[What you need to do]
Restate exactly the lines below, from the one containing "Task: Click the High 31431.94 marker label" through the final line, and leave out the pictures.

Saved data entries
Segment Open
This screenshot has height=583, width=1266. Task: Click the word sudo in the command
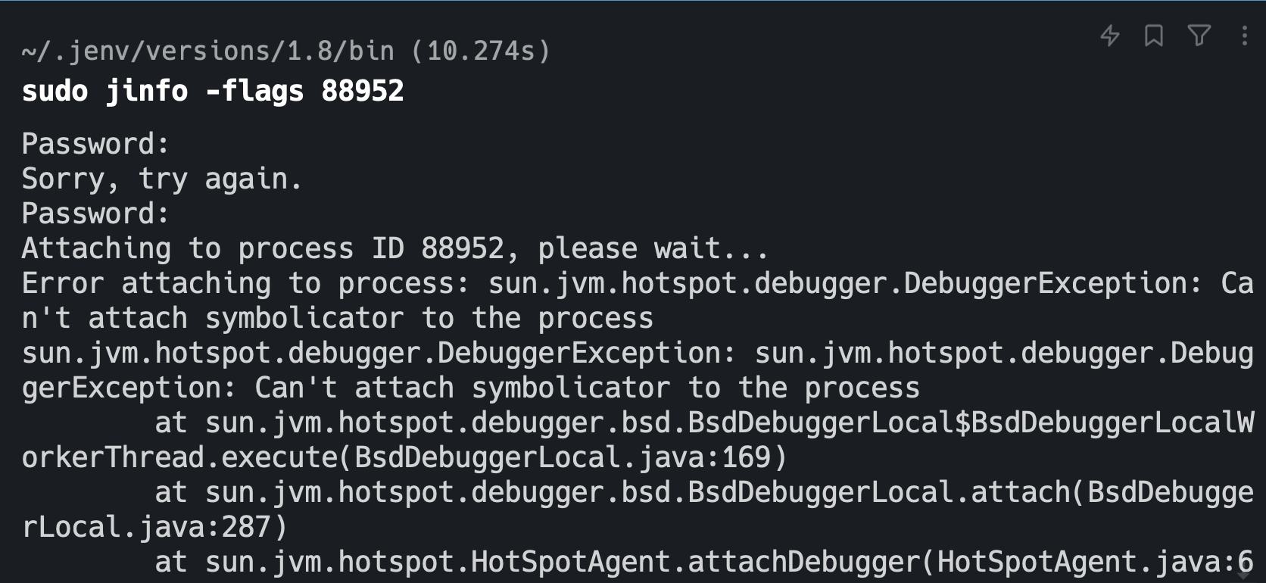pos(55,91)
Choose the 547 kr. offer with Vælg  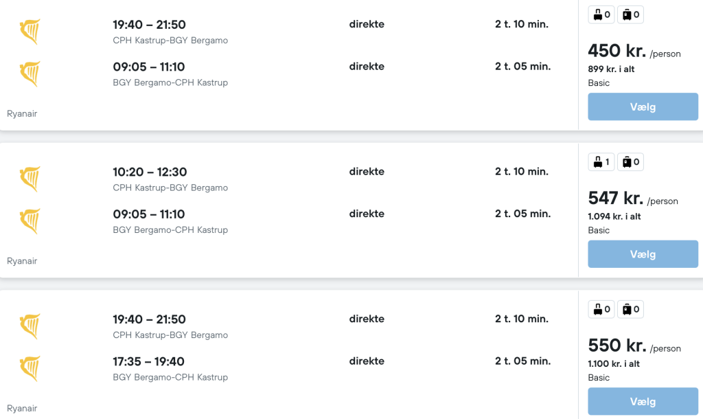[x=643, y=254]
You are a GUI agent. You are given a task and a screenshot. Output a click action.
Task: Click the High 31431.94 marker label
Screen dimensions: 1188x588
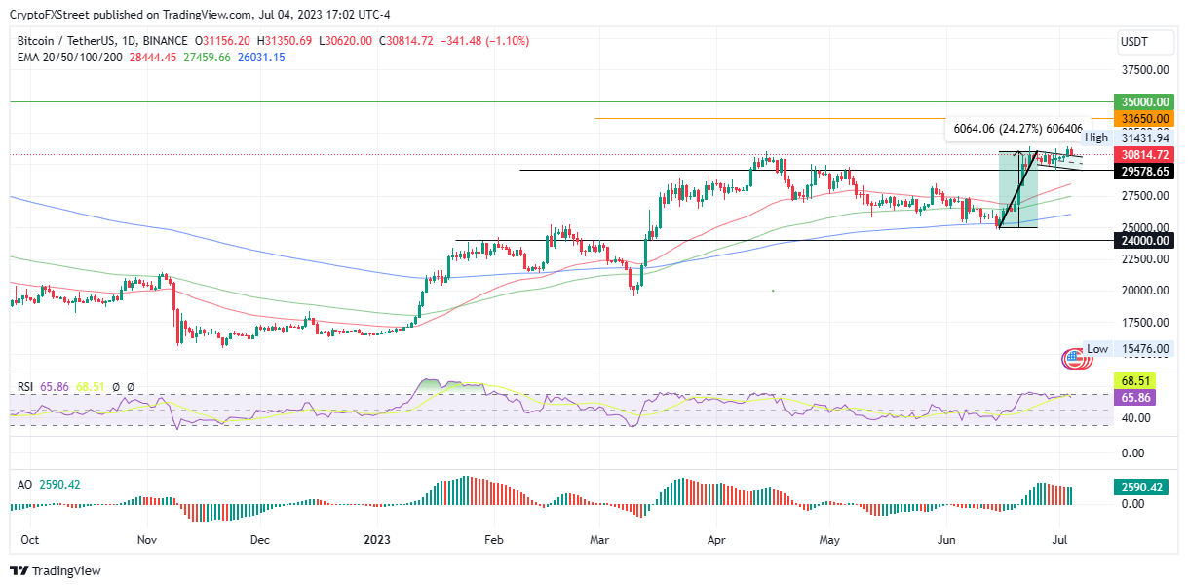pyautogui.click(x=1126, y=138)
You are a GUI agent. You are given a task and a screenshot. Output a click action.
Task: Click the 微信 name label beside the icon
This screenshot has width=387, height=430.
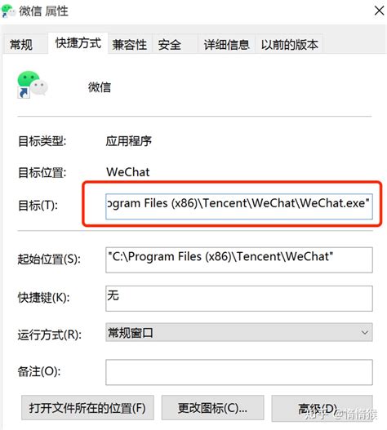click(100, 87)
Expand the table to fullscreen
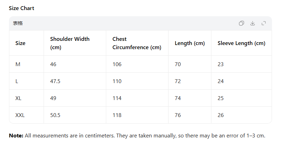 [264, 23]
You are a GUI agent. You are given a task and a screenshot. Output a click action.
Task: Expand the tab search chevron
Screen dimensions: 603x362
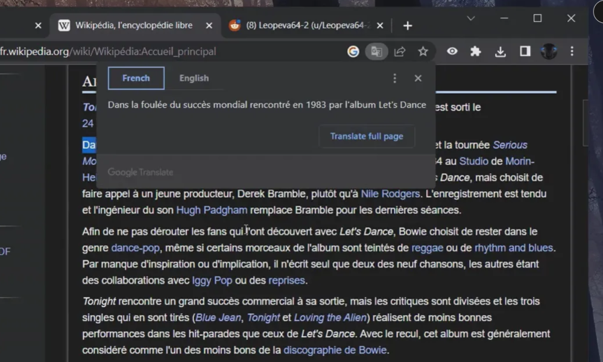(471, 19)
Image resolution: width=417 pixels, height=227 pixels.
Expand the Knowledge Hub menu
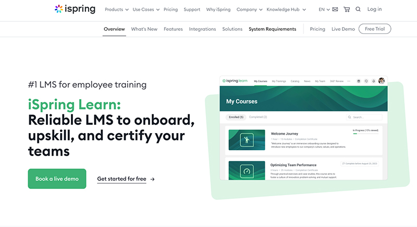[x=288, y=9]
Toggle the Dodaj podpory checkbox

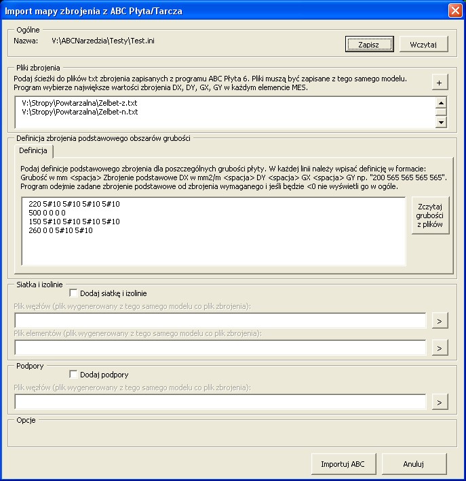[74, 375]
Segment Closed
[Task answer]
Task: Click the High 31431.94 marker label
Screen dimensions: 1188x588
pyautogui.click(x=1126, y=138)
You are a GUI agent. You are given a task and a screenshot. Output a click action.
Task: Click the 微信 name label beside the icon
This screenshot has width=387, height=430.
click(100, 87)
Expand the table to fullscreen
 [264, 23]
You are a GUI agent. You are given a task and a screenshot. Output a click action.
Task: Expand the tab search chevron
Screen dimensions: 603x362
(471, 19)
Image resolution: width=417 pixels, height=227 pixels.
Expand the Knowledge Hub menu
[x=288, y=9]
Toggle the Dodaj podpory checkbox

[74, 375]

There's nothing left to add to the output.